_Task to complete_. From the first line to the last, reproduce the material exactly.

_Dataset records_.
-*-

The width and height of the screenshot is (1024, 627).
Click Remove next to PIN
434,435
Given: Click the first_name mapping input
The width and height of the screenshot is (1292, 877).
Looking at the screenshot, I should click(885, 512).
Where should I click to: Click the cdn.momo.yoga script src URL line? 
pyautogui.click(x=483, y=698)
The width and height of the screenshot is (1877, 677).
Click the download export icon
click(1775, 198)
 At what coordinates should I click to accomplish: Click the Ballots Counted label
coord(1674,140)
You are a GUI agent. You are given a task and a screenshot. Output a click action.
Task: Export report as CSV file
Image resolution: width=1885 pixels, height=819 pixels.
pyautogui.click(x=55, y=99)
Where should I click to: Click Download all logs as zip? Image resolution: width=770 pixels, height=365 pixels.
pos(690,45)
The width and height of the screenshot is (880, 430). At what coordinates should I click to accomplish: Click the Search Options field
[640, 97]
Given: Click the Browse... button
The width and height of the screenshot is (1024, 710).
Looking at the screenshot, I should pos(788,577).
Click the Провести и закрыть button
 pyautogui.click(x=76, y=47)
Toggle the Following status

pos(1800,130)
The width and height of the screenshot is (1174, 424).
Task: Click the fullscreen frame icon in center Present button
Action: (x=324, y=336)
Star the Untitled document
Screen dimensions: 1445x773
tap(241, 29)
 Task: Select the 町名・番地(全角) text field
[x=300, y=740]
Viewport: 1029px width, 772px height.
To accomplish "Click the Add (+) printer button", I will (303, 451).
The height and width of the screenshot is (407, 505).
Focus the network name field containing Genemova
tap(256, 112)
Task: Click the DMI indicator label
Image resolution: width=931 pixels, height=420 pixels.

-*-

_Solution to this exercise_.
The width and height of the screenshot is (1024, 627).
Click Remove next to PIN
434,435
Given: Click the first_name mapping input
The width and height of the screenshot is (1292, 877).
Looking at the screenshot, I should click(885, 512).
Where should I click to: Click the cdn.momo.yoga script src URL line? 
pyautogui.click(x=483, y=698)
The width and height of the screenshot is (1877, 677).
Click the download export icon
click(1775, 198)
 At what coordinates should I click to accomplish: Click the Ballots Counted label
coord(1674,140)
You are a GUI agent. You are given a task and a screenshot. Output a click action.
Task: Export report as CSV file
Image resolution: width=1885 pixels, height=819 pixels.
pyautogui.click(x=55, y=99)
Where should I click to: Click Download all logs as zip? Image resolution: width=770 pixels, height=365 pixels.
pos(690,45)
The width and height of the screenshot is (880, 430). At what coordinates should I click to accomplish: Click the Search Options field
[640, 97]
Given: Click the Browse... button
The width and height of the screenshot is (1024, 710).
Looking at the screenshot, I should pos(788,577).
Click the Провести и закрыть button
 pyautogui.click(x=76, y=47)
Toggle the Following status

pos(1800,130)
The width and height of the screenshot is (1174, 424).
Task: Click the fullscreen frame icon in center Present button
Action: (x=324, y=336)
Star the Untitled document
Screen dimensions: 1445x773
tap(241, 29)
 Task: Select the 町名・番地(全角) text field
[x=300, y=740]
Viewport: 1029px width, 772px height.
To accomplish "Click the Add (+) printer button", I will (303, 451).
The height and width of the screenshot is (407, 505).
Focus the network name field containing Genemova
tap(256, 112)
Task: Click the DMI indicator label
Image resolution: width=931 pixels, height=420 pixels.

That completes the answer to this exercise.